We need Capability Tokens (for Qi we implement UCANs). Instead of "Here is the key to the bank," the agent gets a token that says: "You are authorised to spend up to $50 on Server Costs, valid only for this specific session."

This also means installing Firebreaks. There are moments in every workflow—before money moves or code ships—where the system must pause and demand a signature. It could be a human manager, or a trusted independent oracle. But the intern doesn't get to push to production on Day 1.

The Performance Review (Outcome Evals)

How do you grade the intern? Do you grade them on how eloquent they were in the interview? Or do you grade them on whether the spreadsheet balanced?

We are currently grading Agents on their "eloquence"—evaluating their reasoning and tone. That’s vanity metrics.

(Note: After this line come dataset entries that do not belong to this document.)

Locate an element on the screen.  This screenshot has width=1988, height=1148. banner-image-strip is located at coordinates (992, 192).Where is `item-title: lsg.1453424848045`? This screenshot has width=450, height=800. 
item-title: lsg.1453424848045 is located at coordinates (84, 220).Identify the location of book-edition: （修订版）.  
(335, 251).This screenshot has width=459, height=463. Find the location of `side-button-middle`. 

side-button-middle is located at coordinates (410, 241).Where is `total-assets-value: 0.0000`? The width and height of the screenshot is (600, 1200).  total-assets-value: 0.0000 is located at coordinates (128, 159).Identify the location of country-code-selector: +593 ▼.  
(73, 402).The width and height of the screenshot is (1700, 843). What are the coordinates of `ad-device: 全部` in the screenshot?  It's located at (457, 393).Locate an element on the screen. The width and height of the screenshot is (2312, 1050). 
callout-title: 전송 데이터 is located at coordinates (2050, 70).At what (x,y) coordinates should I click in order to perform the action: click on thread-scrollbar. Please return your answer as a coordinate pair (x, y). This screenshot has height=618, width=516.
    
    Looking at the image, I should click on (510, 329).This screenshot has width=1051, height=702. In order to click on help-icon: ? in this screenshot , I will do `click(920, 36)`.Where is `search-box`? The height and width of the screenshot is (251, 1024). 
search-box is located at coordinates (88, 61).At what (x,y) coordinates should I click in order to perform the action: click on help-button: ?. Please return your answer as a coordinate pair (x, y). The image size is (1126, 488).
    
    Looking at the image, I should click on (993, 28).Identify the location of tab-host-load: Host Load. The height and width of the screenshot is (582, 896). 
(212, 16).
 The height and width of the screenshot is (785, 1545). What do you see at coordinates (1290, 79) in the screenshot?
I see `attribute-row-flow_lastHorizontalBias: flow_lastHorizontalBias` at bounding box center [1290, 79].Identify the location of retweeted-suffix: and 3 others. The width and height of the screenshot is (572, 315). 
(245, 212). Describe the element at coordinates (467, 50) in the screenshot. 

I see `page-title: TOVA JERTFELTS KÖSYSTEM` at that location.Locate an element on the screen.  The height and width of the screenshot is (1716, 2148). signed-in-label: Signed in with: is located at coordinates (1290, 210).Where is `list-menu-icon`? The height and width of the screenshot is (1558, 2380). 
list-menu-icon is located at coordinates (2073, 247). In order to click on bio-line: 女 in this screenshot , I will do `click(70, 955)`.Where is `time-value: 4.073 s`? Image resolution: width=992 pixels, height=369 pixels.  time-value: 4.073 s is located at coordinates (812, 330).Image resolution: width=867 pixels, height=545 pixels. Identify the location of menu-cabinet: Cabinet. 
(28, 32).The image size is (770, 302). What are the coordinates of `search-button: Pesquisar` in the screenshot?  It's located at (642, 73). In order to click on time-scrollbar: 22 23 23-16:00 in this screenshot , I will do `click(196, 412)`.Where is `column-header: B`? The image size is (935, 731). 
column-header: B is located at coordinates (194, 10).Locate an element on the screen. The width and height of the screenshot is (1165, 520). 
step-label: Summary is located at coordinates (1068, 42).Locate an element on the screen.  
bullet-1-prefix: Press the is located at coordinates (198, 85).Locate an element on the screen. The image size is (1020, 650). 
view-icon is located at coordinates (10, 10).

We need Outcome-Grounded Evals.

Did the file move?
Did the verifiable credential issue?
Did the payment settle?

Every Skill needs a definition of success that isn't text—it's an evaluation rubric that must be passed before issuing a signed digital receipt —the Universal Decision and Impact Determination (UDID) proving the outcome.

The Shift from "Can" to "Verified"

The first phase of this AI wave was about abilities: "Look, the AI can use a calculator! It can write code!"

The next phase—the one that actually matters for enterprise—is about Guarantees.

Guarantees that the agent stayed within budget.
Guarantees that the data wasn't leaked.
Guarantees that the outcome is real.

We aren't just building a library of tools. We are building the systems that allow you to "hire" these digital workers as synthetic labour, without risking the project or company.

Are you still building toys for the intern to play with? Or are you building the office where the real work gets done?